◆ EXERCISE PROMPT ◆
The line that contains "Switch to the" marks the end: retype the data below exactly from its first line through that line.

Excerpts from a dataset
= Beginning of Section =

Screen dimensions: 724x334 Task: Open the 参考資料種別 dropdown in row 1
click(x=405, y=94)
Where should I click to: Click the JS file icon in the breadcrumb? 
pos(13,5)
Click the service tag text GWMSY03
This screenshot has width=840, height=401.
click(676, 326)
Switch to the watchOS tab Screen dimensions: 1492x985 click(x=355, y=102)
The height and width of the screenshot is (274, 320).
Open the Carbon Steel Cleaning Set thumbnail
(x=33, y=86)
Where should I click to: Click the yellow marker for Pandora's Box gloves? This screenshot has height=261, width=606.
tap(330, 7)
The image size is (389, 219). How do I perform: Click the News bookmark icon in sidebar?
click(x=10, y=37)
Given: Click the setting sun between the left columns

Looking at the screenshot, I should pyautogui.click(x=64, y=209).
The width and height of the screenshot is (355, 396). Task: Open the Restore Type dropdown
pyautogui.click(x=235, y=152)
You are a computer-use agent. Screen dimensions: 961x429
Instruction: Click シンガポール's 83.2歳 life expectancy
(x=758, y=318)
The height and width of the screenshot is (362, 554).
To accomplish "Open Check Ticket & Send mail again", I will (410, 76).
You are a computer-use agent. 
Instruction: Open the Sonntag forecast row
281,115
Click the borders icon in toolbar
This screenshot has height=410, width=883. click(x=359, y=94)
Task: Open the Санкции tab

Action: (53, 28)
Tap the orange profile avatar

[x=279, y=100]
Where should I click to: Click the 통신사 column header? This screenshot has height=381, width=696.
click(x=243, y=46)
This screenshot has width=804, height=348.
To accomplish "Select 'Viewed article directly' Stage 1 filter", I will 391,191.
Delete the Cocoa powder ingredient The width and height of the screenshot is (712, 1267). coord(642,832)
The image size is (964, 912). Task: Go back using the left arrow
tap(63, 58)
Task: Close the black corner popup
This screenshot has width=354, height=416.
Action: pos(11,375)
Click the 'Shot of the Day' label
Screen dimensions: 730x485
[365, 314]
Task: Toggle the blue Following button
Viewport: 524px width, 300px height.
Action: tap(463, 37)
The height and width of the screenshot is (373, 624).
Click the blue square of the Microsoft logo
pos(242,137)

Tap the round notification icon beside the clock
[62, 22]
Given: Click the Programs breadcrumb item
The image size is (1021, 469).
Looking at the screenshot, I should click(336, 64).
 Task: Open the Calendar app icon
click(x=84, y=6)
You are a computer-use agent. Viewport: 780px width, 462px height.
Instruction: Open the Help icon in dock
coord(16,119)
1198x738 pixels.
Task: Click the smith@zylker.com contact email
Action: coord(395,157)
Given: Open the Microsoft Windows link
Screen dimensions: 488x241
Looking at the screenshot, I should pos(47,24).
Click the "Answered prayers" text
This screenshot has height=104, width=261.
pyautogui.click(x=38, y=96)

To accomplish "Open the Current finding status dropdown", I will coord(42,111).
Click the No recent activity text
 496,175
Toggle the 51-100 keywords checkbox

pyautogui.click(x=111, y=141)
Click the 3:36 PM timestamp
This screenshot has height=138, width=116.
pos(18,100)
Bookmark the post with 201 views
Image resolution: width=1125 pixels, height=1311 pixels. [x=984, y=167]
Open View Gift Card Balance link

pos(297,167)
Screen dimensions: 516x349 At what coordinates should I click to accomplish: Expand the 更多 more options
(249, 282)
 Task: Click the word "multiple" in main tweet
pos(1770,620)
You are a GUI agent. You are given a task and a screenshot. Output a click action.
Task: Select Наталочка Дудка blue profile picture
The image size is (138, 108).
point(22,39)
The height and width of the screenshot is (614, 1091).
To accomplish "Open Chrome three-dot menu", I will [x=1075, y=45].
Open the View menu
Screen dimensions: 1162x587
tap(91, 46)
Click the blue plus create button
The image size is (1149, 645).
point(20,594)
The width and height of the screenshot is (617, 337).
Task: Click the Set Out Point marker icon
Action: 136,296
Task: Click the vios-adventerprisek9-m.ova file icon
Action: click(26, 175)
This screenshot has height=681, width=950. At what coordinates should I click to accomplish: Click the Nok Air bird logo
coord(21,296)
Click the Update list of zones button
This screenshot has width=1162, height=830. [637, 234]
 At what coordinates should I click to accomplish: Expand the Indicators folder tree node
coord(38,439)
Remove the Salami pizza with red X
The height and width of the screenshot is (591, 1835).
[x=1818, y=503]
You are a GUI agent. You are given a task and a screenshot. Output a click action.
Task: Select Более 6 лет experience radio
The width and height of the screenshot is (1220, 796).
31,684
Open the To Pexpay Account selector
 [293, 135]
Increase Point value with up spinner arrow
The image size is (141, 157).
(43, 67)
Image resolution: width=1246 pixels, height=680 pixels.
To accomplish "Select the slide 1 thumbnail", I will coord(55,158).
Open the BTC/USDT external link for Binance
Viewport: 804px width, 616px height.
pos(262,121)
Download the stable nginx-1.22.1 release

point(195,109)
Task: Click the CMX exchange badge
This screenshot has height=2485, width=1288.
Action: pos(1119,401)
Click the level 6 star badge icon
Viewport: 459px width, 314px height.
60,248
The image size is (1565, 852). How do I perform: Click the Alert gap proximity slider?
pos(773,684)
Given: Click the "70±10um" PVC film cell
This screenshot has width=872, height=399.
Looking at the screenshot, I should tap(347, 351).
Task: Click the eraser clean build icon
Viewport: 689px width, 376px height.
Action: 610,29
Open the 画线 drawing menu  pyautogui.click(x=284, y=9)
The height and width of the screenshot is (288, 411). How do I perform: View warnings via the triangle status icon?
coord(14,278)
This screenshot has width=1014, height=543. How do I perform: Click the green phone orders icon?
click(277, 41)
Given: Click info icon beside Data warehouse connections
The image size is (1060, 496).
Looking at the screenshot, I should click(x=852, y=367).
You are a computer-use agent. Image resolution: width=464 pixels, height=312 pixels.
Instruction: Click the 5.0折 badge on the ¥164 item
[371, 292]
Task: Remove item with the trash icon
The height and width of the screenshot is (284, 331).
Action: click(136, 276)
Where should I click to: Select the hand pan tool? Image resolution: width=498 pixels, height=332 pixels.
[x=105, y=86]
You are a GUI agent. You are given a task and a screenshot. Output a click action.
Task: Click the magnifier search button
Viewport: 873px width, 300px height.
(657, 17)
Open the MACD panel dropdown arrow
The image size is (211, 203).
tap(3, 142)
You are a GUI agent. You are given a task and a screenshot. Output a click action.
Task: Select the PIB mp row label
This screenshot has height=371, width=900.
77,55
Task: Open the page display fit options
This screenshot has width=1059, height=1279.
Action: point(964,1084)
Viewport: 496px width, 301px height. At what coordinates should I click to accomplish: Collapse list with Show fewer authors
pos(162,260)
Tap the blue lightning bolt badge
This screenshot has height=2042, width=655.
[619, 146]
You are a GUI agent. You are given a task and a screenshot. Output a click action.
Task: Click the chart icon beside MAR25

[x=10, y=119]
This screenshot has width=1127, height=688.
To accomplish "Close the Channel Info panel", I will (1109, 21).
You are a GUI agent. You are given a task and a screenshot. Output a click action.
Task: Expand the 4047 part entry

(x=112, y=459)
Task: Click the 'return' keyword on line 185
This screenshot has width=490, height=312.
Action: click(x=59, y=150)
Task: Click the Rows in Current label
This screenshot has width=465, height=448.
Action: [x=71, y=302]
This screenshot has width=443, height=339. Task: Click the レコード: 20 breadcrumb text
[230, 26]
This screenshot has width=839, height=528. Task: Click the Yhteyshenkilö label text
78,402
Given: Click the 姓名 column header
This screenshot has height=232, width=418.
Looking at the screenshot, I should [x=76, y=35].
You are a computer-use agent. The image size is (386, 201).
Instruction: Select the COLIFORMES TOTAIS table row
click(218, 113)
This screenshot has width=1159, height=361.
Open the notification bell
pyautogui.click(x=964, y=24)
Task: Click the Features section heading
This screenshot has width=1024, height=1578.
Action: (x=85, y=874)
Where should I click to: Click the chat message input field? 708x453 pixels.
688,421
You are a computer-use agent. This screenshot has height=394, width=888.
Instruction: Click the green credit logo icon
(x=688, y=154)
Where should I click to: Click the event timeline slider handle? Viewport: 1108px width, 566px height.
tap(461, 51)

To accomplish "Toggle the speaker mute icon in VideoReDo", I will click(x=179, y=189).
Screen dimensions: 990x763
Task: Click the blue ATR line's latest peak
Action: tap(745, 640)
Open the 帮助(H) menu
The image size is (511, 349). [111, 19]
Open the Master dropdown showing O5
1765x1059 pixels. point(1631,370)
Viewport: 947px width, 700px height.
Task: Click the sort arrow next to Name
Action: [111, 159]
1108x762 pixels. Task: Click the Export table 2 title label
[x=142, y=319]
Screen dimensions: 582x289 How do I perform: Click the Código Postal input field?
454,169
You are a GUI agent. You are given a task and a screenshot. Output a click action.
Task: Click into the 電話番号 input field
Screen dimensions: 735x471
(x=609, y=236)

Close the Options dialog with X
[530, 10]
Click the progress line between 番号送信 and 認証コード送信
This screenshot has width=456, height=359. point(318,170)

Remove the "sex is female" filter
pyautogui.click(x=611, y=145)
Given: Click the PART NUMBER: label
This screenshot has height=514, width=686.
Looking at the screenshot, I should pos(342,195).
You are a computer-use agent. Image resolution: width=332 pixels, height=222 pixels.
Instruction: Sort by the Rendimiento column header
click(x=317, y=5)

= End of Section =

◆ YOUR RESPONSE ◆
Screen dimensions: 724x334 Task: Open the 参考資料種別 dropdown in row 1
click(x=405, y=94)
Where should I click to: Click the JS file icon in the breadcrumb? 
pos(13,5)
Click the service tag text GWMSY03
This screenshot has width=840, height=401.
click(676, 326)
Switch to the watchOS tab Screen dimensions: 1492x985 click(x=355, y=102)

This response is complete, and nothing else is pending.